Friday, April 15, 2016

Georgia Football and the First Amendment

The Georgia State Legislature is a house of magicians.  They are skilled in producing illusions by slight of hand.  During the 2016 session, while we taxpayers were being distracted by the Religious Liberty Law and the god-awful Campus Carry Law, they slipped a big one in on us.  Before we even knew this bill existed, it was already signed, sealed and Deal-ivered!  Historically, the Legislature has passed such special interest bills at the sounding of the bell to prevent controversy.  Legislature hocus-pocus.

I’m speaking of the bill now known as “Kirby’s Law”, because it was passed at the behest of Kirby Smart.  For those of you who may be like me and don’t live and breathe college sports, Kirby Smart is the new football coach at the University of Georgia.  I think they are called the “Bulldogs.”  When Coach Smart visited the General Assembly, he was asked if he needed anything.  Out of all things he could have requested, he whined that answering Freedom of Information requests was time consuming for his office staff.  Ask and ye shall receive. 

Kirby’s Law extends the time for athletic departments of Public Colleges and Universities from the mandatory 3 days to an unprecedented 90 days to answer requests for records.  This bill was introduced and passed after midnight on the very last day of the session, at the very last minute.  And the magic show gets even better!  This bill was tacked on to another bill that allows state agencies to reject records requests regarding any economic development projects until the deal is complete.  I hope the Governor and his economic development team don’t strike a deal to bring a nuclear dump to middle Georgia.

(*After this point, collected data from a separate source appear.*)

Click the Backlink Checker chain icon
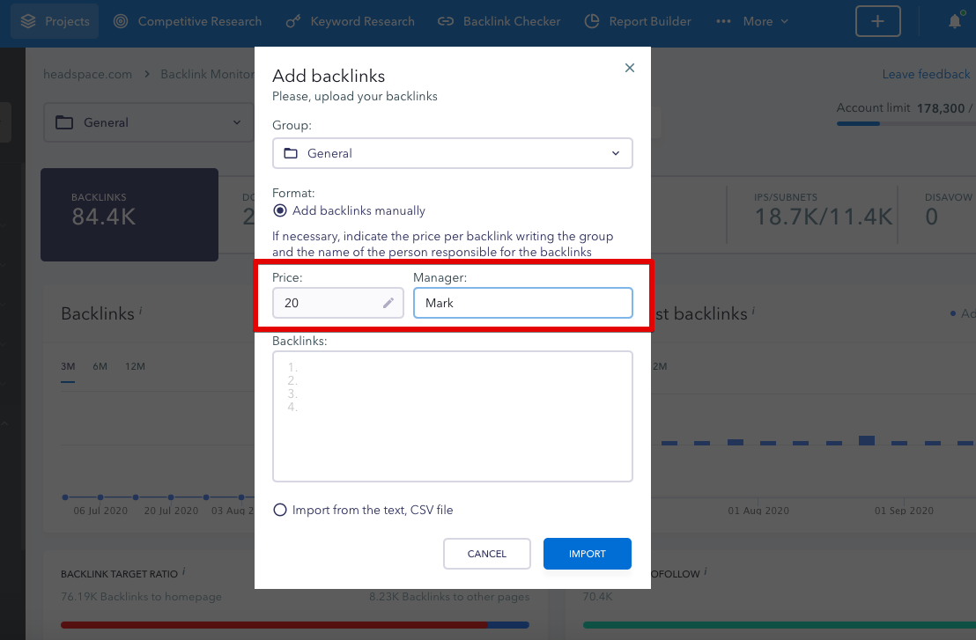This screenshot has width=976, height=640. 447,21
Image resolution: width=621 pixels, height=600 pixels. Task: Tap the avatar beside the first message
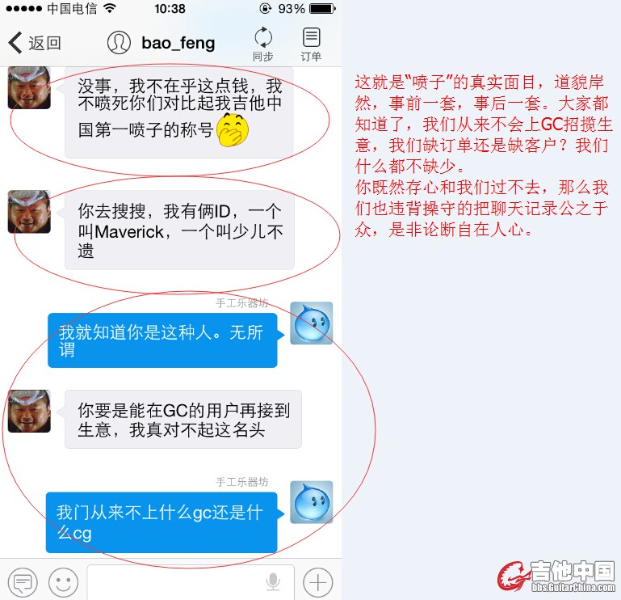[x=29, y=87]
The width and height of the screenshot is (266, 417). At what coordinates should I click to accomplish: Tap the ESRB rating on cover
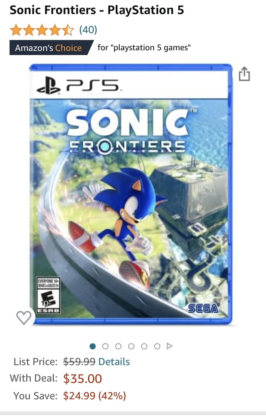click(48, 295)
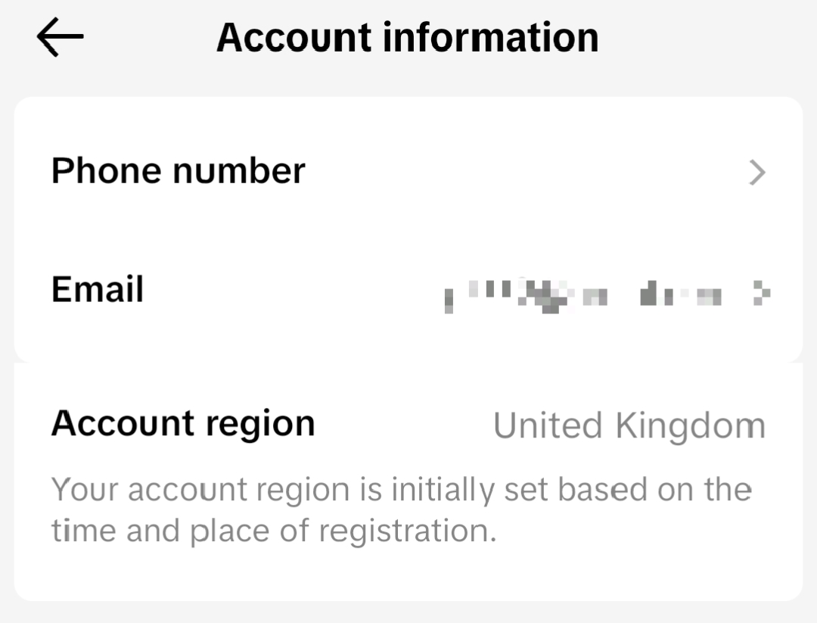Tap the chevron next to Phone number
This screenshot has width=817, height=623.
(x=757, y=173)
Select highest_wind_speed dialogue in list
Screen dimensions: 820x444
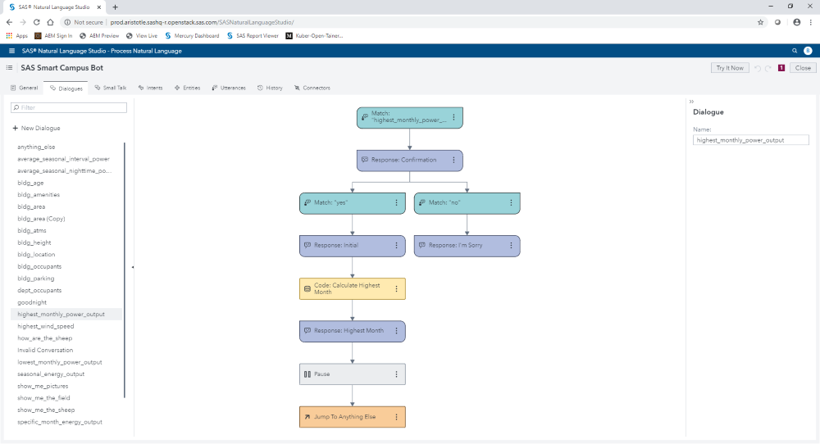coord(46,326)
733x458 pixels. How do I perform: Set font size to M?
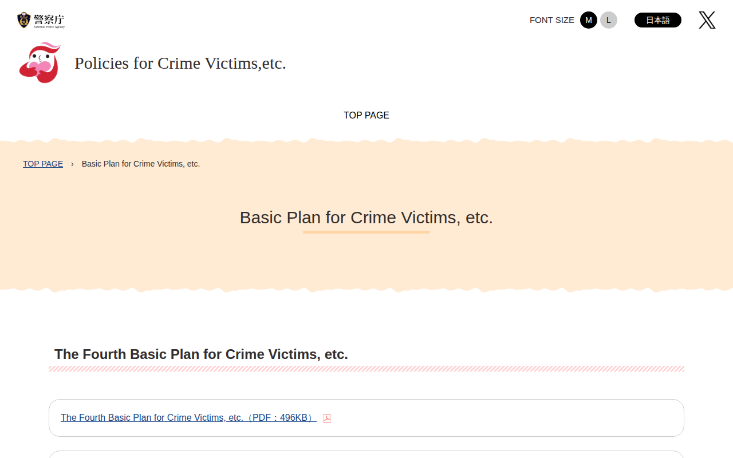tap(588, 20)
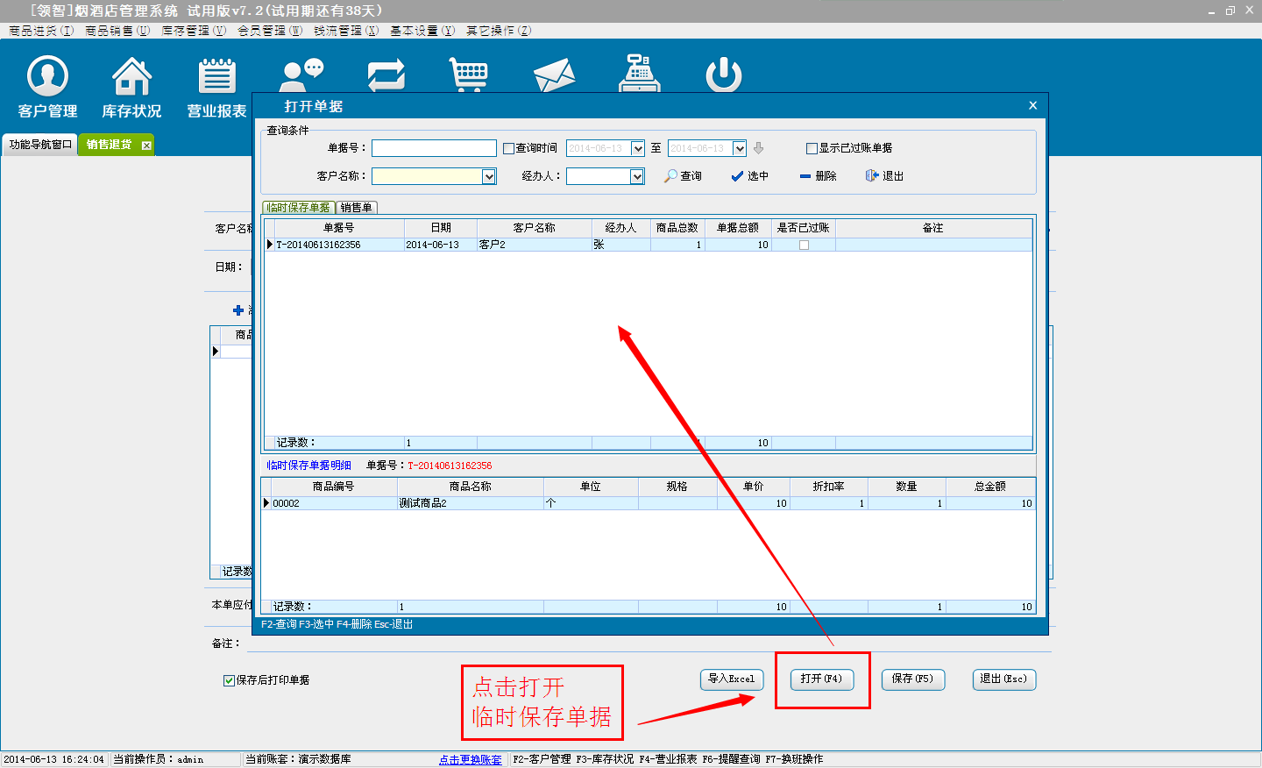Click the 打开(F4) button
Image resolution: width=1262 pixels, height=768 pixels.
click(821, 679)
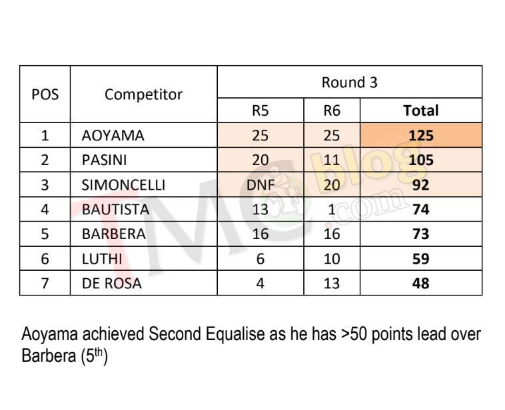Select DE ROSA's total of 48
The image size is (505, 410).
[421, 283]
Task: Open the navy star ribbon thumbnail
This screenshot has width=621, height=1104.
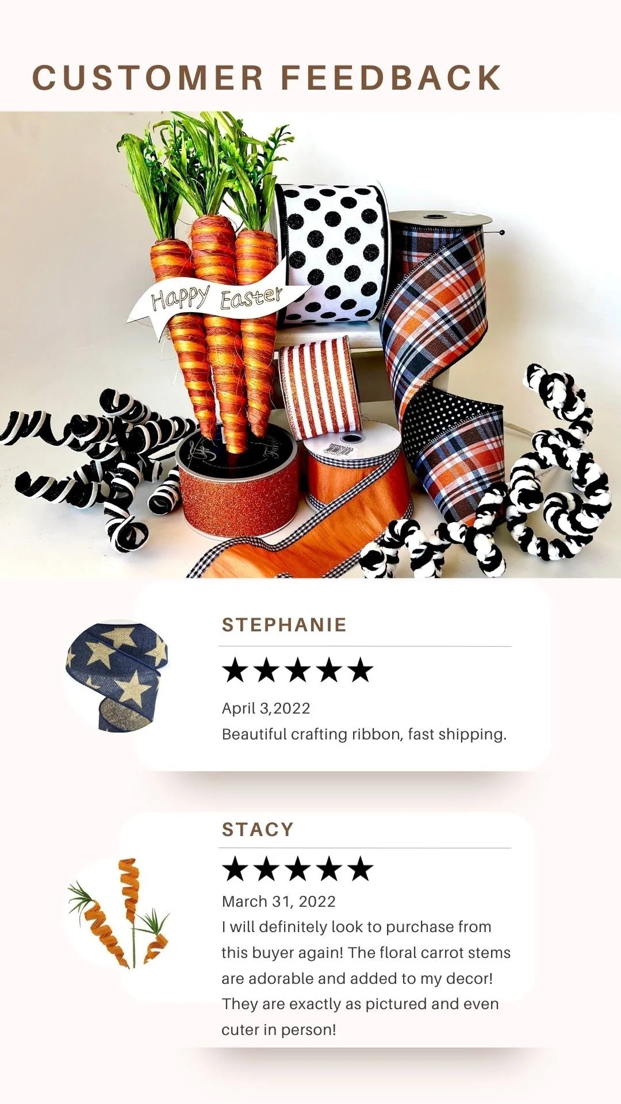Action: click(x=117, y=676)
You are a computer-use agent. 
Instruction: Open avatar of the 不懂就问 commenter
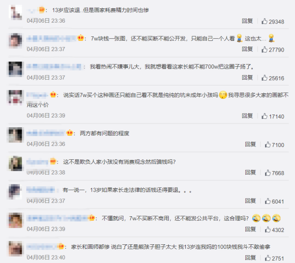point(15,220)
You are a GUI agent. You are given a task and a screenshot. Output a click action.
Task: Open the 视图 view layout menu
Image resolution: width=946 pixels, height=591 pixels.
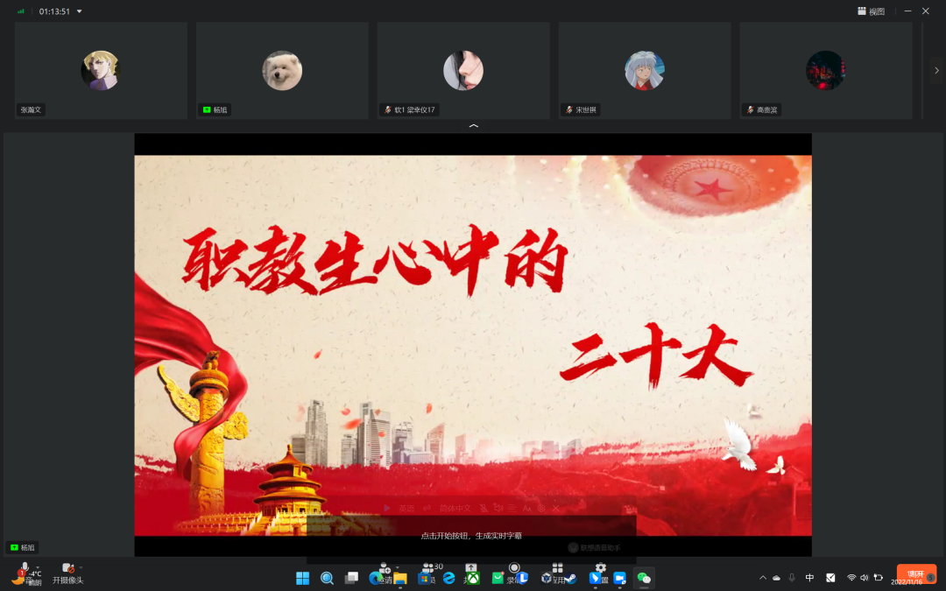coord(871,11)
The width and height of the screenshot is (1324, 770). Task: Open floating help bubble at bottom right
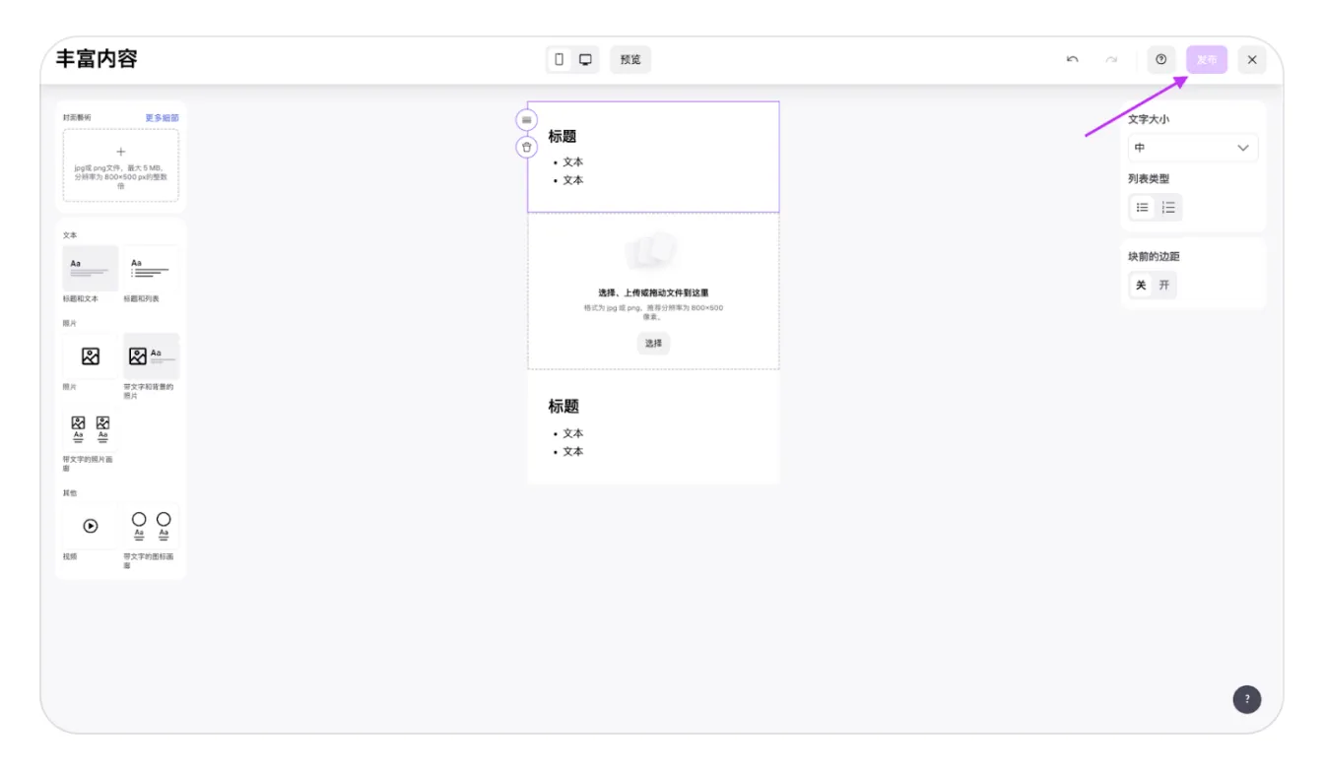coord(1246,699)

This new law may seem harmless on the surface.  However, look for another bill next year that will allow other State agencies to hide their secrets for 90 days.  Consider the Department of Family and Children’s Services.  They have so many records requests they have an attorney on contract.  I’m sure they could use a time break, too.

The Freedom of Information Act (FOIA) and Georgia’s Open Records Act (ORA) was instituted to insure that government agencies did not abuse their discretionary powers.  The Federal Act and State Act mirror each other.  Both Acts require records to be turned over 3 days after the request is made.  Now, the only agency that has 90 days to comply is Georgia college athletic teams.  These Acts were passed in accordance with the Constitution’s First Amendment.  The First Amendment!  The same amendment that Republicans claimed they were protecting when they created the Religious Liberty Bill.  However, the right of citizens to know what their government is doing and freedom of the press is also in the First Amendment. 

Don’t you see the hypocrisy here with the Republicans?  They use the First Amendment to justify passing a bill to discriminate against a population of citizens, while simultaneously ignoring the First Amendment to deny citizens our right to information pertaining to agencies that are tax funded. 

We, as tax paying citizens, depend on news agencies, newspapers, and reporters to inform us of abuse taking place in our government agencies.  These same people depend on records requests to bring you the facts.  They were completely duped by this slight of hand magic by the legislature.  They were caught sleeping. They will have a hard time doing their job of informing the public if anything arises.  For instance, if a reporter learns that the NCAA has sent a complaint letter to the Athletic Director, the reporter would have to hold his story for 90 days.  I project that the first time this happens, this law will be litigated, an expensive undertaking for both parties.  FOIA and ORA were born out of litigation.  Must we litigate the same things repeatedly?

When Governor Deal signed Kirby’s bill, the Governor said, “It simply levels the playing field with other states that also have strong athletic programs like Georgia.”  Really?  That’s a reason to violate our First Amendment Rights?  Exceptions to FOIA and ORA should be reserved for security reasons, not sports teams. 

Instead of going down this path, I wish the Legislators would have told Coach Smart they would make one phone call and get additional funding for his poor, over-worked office staff.  However, understanding that football is the most important thing in Georgia, I hope the Governor is right and UGA or GA Tech will win the NCAA Championship this year since the obstacle of answering records requests timely has been eliminated.